A3SFTT Instruction Set Development

  • Schmolendevice
    19th Apr 2015 Member 0 Permalink

    Intro: Alright, so this is a thread mainly directed towards advanced TPT users in electronics with knowledge of advanced CRAY, ARAY, DRAY, PSTN and FILT mechanics as well as some experience and understanding of computer science and engineering and computer architecture. This thread is about Advanced Solid-Spark Sub Frame Timing Technology (A3SFTT) and developments towards making TPT's first 60 Hz computer capable of executing instructions every frame.

     

    As per the present I've been working on my designs for a high speed full adder and more compact binary counters (each of which are presently working fine) and have set my eyes towards developing a functonal CPU with my current technology.

     

    Considerations:

     

    As per the present my first experience in making a 60 Hz design that could theoretically execute instructions every frame was from this save at the bottom being capable of doing jumps to different addresses in program memory every three frames although being capable of loading in an instruction every frame (id:1751171). (see https://powdertoy.co.uk/Discussions/Thread/View.html?Thread=19943 for how this solid-spark stuff works)

     

    The general operation of an A3SFTT computing system is to have an instruction cache (FRAM storing the machine program) continuously outputting instructions to a solid-spark electronics based decoder that translates instruction ctypes into signals that trigger certain operations to occur within the computer while receiving new addresses every frame from some form of a program counter or TPT FILT binary counting circuit. 

     

    For my present FRAM devices addresses come in the form of FILT ctypes sent through BRAY to a DTEC attached to a PSTN demultiplexer (DMUX) located to the top-left of the FRAM (but to the right of the 6-bit counter). Within a frame of a new ctype entering the PSTN DMUX (yellow and green line of FILT) a new pattern of sparked PSCN will be sent down to the PSTN read/write arm extending it by a certain length.

     

    Every frame, a DTEC particle on the read/write arm head will be checking for any BRAY ctypes to store at the current FILT location and a solid-spark ARAY attached to the moving PSTN head will always been 'reading' the current location. As long as an address is in the PSTN DMUX the read/write head will always be at a location and the ctype of the current location will be output at a FILT output at the bottom-left of the FILT memory array. From this line of FILT new instructions can be fed to a solid-spark based decoder every frame which will convert these ctypes into signals triggering various operations in the computing system.

     

    Fixed Length Instruction Sets:

     

    As per the present I believe there have only been three working FILT mechanics based computers that have entered TPT, such having had been made by mark2222, LBPHacker and Synergy respectively. mark2222 and Synergy I believe went with an instruction set that supports arithmetic and data operations with the full 29-bit range of FILT ctypes while LBPHacker went with a 28-bit instruction width system for a 16-bit architecture.
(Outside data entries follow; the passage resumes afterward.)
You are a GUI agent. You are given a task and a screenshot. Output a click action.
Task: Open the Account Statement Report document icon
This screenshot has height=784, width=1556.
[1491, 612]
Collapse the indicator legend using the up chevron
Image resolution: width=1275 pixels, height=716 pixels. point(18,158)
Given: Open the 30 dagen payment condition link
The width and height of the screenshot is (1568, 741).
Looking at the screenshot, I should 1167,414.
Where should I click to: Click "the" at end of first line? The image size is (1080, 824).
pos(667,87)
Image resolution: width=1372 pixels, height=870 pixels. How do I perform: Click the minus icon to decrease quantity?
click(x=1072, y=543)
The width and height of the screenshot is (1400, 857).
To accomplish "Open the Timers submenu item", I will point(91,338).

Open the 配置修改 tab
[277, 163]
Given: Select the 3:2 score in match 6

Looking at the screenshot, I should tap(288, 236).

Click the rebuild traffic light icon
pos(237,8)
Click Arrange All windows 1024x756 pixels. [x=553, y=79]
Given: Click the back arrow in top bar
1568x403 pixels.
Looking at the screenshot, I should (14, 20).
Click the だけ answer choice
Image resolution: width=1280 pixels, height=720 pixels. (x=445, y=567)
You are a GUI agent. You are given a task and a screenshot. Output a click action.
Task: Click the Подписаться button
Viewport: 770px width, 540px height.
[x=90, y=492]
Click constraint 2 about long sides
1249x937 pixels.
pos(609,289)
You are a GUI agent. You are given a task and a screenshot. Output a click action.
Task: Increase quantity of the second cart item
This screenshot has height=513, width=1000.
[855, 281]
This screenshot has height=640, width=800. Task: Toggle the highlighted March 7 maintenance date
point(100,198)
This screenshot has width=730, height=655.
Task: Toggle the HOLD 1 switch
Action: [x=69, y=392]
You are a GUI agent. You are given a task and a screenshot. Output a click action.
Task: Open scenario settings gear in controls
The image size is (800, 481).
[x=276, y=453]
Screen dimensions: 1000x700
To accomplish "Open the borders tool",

What I'd believe is that all of these computers' instruction sets mostly made full use of the whole 28 to 29 bit range of FILT and at most could store only up to one instruction per FILT particle being able to process one instruction or FILT particle per CPU clock.

     

    *Also to note, my general belief is that when naming the specifications of a computing system, instruction length/width is 'completely' different from the computer architecture's actual magnitude. As in you can have a 29-bit instruction width whilst internal buses and functional units theoretically the computer can only perform operations on let's say 8 or 16 bit instructions depending on how the opcode system deals with literals. Hence if something were to be called a 32-bit architectue I would expect for the instruction set to fully support by some means definitions for 32-bit literals or at least 16-bit literals to parts of a 32-bit register and operations on 32-bit integers at a time.

     

    What I would call these are fixed length instruction sets which could theoretically ensure execution of single operations per CPU clock. The problem I have with fixed length instructions sets is when a complete instruction can be defined that doesn't have to use the entire instruction width space (e.g. an instruction that requires no argmuments). These instructions when stored in memory might 'waste' some unused bits and hence may not achieve maximum 'code density.'

     

    I guess it's understandable if the general thought was of subverting the complexity of dividing FILT data into physical bytes where instructions will always occupy every byte in program memory and instructions can overlap between FILT particles for a simpler form of RISC or CISC design, but in general the following are my proposals for a type of CISC-like instruction set whose completion is at the base of the final design and production of my first TPT processor.

     

    The Planned SCHM 'BitStormer' Architecture and Instruction Set:

     

    The BitStormer instruction set is an instruction set designed to allow for complete access of the CPU's resources as well as access to external buses, ports, peripherals, devices or memory devices. My plans are to eventually be able to support CPU or device interrupts and stack-based subroutine calls with proper 'push/pop' instructions. 

     

    The present instruction set works upon an idea I call 'High Throughput Execution Architecture' where the CPU's instruction cache and decoder takes advantage of the amount of instruction data the instruction cache can output at a time to process as many instruction as possible within a single CPU clock. The general idea is that in real computing systems there will always be a maximum 'instruction throughput' or number of bits output to the decoder at a time, and as per TPT that 'maximum throughput' given present technology is 29 bits per frame. 

     

    In the SCHM BitStormer architecture, FILT memory is divided into individual FILT particles, each capable of storing 3 bytes of data as well as an addressable 4-bit 'nybble.' Every machine instruction starts with a base byte that begins access to all the instructions divided amongst four base categories defined by the two most significant bits of the base byte: 

     

    ~ **Still yet to find a place to fit my instruction set outline. Just that there was a lot of information I wanted to be able to display, and now double post protection won't allow me to include the info on the actual instruction set until someone copies. It's very hard for me to compress info when the grandeur majority of it is what I wish to communicate.

     

    Conclusion: So these are essentially my present development towards making a powerful instruction set for execution of as many instructions as possible within each 24-bit FILT particle instruction throughput. This isn't complete as I have a Word file growing on a separate file on my computer. Pretty much base bytes giving access to a variety of base categories for literal direct assignment, register access, memory access and access to complex, powerful instruction strings for sending long lines of compact instructions to any functional unit of your choice. Personally completion of this instruction set and obtainment of others opinions on its efficiency as well as other ways I could try to do things to improve its functionality is what blocks me from developing my first processor. Sorry that it was rather long, but I guess I'd hope to get some feedback on the matter. All due to my plans on moving from RISC designs into something much bigger and powerful on TPT.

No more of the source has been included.